Dairy operations can use the H-2A guest worker program if they can prove the work they need assistance with is temporary or seasonal in nature, according to June 17 guidance from the Department of Homeland Security and Labor Department.

A DHS policy memo reads that while dairy cows require year-round work, there are temporary and seasonal duties associated with dairying that H-2A workers may be hired to perform.

The memo states statute includes dairying in the definition of “agricultural labor or services” H-2A workers could perform under current law, demonstrating that Congress believed the dairy industry to be eligible for the program. The document also states the more relevant factor in determining eligibility for the H-2A program is whether the job’s nature is truly temporary or seasonal, rather than the kind of agricultural work the H-2A employee would be performing.

Prospective dairy employers would have to show, per current regulations, that their employment needs would generally last no longer than a year or would be tied to a certain time of year by an event or pattern.

DHS also writes dairy employers could file consecutive, back-to-back H-2A petitions, seeking the same or different workers, for subsequent jobs. They’d have to show they either need assistance with demonstrably different duties than the previous job or that they need assistance during a specific, subsequent season.

The memo gives the example of a dairy owner with distinct breeding and calving seasons filing H-2A petitions for dairy herdsmen for each season.

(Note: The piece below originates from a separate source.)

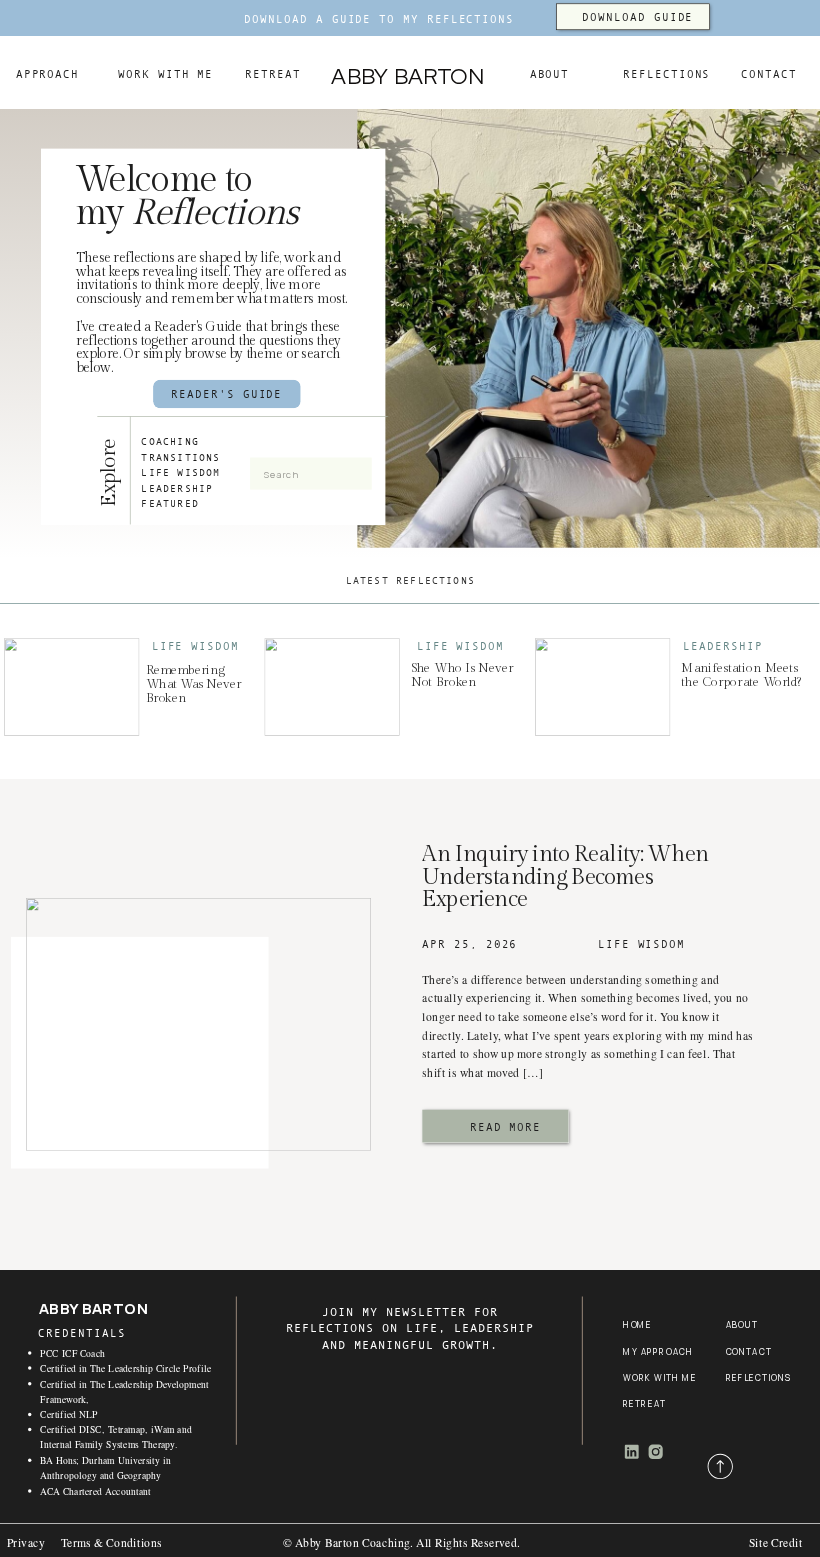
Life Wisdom (195, 646)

Petitions also may be approved if the employer establishes that H-2A workers would have different duties in the spring & summer than they do in the fall & winter, for example, even if some responsibilities, like milking, remain the same.

Requesting H-2A workers to perform the same dairying position and job duties for a consecutive period, without a meaningful break in employment, would indicate an ongoing permanent need and would generally lead to a petition’s denial, the memo reads.

American Farm Bureau Federation President Zippy Duvall thanked the Trump administration for the guidance expanding H-2A access and called for a more long-term solution.